Toby was moving closer before she even realized it, entranced by her own horror. Who would have worked on this suit, when she thought /they/ were the secret projects division? How much money had he funneled into it, what was its purpose?

//Don’t be stupid. You know its purpose. You know now, this wasn’t ever about saving humanity.//

It still could be, though, if she wanted to redeem it. Donning a suit with no name – fitting, somehow, for the power it contained. Toby ran her hand along the cannon, the tingling so violent from the cores that she could barely feel her hand, numb to the wrist. Poison, a soul poison, and unlike Shinji there was no divine presence to undo what damage she would take, if she chose to wield it.
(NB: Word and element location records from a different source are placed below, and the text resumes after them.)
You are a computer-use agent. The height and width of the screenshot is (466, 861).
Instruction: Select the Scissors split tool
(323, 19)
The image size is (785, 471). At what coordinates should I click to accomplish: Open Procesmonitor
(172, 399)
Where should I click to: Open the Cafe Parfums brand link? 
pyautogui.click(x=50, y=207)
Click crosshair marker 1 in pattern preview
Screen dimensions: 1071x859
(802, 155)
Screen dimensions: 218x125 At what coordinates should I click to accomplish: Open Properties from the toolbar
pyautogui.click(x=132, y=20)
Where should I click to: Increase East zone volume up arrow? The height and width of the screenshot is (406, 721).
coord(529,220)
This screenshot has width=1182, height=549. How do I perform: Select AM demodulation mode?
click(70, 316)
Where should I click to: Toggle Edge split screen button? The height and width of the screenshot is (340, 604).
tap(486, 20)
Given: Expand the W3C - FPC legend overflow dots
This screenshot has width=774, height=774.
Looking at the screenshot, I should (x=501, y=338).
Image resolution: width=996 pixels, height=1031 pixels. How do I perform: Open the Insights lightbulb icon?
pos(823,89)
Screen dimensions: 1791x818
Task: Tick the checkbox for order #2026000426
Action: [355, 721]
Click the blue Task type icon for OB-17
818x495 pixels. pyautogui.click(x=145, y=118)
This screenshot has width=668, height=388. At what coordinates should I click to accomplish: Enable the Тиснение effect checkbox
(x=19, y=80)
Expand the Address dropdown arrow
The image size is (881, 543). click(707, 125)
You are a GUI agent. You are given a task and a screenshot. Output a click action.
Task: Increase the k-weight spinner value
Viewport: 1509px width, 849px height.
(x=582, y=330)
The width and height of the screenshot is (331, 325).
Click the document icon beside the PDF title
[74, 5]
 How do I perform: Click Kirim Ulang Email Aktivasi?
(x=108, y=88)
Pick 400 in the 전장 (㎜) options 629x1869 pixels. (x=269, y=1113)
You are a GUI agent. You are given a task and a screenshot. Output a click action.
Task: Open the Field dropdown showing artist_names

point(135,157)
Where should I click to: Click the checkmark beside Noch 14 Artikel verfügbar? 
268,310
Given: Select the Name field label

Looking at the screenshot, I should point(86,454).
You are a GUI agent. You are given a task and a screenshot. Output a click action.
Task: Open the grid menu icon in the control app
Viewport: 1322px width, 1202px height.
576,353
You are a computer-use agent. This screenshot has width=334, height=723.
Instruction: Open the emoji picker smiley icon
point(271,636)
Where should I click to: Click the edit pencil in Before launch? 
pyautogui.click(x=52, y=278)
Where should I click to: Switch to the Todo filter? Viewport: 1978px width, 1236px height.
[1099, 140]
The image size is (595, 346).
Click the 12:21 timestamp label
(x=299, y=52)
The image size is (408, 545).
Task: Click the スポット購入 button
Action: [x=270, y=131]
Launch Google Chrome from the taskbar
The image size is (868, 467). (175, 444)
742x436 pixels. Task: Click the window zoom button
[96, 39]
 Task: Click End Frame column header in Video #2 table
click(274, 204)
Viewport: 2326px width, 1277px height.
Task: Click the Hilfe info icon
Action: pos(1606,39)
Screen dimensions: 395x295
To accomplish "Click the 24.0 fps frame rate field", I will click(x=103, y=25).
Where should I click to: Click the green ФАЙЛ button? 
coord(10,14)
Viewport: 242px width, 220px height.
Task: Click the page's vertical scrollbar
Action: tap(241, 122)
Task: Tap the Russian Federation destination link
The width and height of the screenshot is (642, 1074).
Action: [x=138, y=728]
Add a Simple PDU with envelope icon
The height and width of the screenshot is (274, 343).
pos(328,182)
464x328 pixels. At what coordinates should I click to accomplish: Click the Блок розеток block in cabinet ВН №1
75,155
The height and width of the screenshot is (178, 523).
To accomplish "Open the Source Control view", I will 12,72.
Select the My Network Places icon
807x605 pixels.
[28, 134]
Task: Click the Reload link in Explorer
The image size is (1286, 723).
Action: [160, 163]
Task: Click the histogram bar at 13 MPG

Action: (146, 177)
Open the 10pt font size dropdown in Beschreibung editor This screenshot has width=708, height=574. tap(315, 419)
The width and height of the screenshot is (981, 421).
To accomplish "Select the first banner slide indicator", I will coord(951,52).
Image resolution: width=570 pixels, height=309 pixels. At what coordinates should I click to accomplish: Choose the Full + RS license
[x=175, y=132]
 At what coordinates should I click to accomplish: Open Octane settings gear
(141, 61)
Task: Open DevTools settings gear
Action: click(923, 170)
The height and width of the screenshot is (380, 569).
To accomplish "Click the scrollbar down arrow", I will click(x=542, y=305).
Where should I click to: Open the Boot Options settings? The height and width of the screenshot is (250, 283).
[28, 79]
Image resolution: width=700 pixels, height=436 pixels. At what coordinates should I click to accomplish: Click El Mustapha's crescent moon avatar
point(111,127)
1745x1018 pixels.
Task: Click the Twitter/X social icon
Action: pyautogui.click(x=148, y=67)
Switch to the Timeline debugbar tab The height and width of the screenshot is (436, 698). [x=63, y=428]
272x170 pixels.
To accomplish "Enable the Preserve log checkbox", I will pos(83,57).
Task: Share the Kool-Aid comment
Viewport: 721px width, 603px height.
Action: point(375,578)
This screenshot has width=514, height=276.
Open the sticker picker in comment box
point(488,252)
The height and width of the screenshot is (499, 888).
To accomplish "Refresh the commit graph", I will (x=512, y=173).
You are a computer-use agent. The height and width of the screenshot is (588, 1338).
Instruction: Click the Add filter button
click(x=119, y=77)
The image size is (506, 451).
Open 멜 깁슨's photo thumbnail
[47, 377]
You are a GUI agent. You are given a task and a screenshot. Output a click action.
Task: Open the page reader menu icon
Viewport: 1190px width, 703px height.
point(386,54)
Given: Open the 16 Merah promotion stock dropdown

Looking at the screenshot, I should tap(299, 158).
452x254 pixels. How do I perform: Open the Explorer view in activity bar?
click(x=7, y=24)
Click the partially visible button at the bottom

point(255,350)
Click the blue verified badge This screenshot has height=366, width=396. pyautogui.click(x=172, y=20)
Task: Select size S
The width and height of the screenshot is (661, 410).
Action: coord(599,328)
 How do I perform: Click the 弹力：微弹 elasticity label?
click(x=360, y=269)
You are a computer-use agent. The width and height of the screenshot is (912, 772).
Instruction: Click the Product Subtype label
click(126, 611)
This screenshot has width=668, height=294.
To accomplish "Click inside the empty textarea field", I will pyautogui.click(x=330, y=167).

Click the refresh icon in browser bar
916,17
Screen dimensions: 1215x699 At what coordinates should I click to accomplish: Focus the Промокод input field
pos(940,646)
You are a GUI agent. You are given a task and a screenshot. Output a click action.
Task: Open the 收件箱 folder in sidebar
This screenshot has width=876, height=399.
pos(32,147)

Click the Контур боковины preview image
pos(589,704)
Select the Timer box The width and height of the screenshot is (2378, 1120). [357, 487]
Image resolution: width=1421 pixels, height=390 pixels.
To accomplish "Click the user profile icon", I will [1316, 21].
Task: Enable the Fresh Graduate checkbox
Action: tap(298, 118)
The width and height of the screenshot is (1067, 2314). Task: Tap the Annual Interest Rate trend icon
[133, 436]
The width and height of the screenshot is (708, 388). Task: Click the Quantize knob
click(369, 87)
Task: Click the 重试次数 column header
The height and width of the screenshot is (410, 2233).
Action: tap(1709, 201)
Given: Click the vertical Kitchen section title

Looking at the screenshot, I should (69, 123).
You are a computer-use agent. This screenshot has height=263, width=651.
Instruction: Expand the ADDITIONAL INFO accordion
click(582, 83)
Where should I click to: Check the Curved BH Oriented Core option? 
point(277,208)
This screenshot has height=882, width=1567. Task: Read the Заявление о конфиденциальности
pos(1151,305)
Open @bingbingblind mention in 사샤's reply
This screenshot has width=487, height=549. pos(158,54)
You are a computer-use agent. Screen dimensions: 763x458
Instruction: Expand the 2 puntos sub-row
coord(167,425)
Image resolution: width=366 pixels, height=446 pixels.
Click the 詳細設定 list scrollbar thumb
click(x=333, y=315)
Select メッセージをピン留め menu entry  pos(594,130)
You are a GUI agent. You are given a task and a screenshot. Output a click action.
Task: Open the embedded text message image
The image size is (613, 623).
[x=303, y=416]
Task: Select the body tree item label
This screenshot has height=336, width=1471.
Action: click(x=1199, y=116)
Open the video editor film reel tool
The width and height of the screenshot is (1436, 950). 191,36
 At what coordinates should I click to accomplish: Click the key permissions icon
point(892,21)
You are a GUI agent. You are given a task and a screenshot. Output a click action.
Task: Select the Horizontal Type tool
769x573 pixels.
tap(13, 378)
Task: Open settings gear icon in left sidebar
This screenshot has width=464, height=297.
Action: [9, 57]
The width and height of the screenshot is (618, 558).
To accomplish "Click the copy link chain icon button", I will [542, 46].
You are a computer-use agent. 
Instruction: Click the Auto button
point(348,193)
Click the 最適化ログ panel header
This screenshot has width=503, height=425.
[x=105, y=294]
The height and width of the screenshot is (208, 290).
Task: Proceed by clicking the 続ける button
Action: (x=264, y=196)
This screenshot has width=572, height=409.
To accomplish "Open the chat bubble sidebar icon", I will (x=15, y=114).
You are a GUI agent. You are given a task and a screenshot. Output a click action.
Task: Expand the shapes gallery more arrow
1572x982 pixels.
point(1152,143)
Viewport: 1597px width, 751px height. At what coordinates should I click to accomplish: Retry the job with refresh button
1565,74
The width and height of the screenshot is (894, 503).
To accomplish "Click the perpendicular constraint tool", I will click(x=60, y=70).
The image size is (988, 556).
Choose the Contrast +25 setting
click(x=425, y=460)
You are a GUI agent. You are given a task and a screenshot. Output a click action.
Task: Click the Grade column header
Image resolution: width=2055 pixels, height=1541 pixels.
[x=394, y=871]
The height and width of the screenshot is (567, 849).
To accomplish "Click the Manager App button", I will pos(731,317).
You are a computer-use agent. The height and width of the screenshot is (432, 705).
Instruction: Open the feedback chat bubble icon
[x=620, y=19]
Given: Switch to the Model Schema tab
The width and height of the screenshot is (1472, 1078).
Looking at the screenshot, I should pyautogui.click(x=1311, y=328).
//Do you really want to live beyond this?//

It was easy enough to see what Cate had intended, the changes that had been made in the design since Shinji had wielded it. No core held the same frequency as its brethren, and though the Dominions could likely block one of their fellows, it was unlikely they could adjust enough to counter two at once, or varying, and the cannon would be able to shift between three, once Asuka had succeeded in taking down Muriel.

She wondered what Cate had planned, how he intended to survive the effects of three cores – and then four, the attack on Zacharael certainly his next mission. Maybe he’d intended for the German girl to do it all along, to collect the cores once she had taken them and wasted away. To use them for his own, in another weapon, where he could harness their power all he wanted without risking himself.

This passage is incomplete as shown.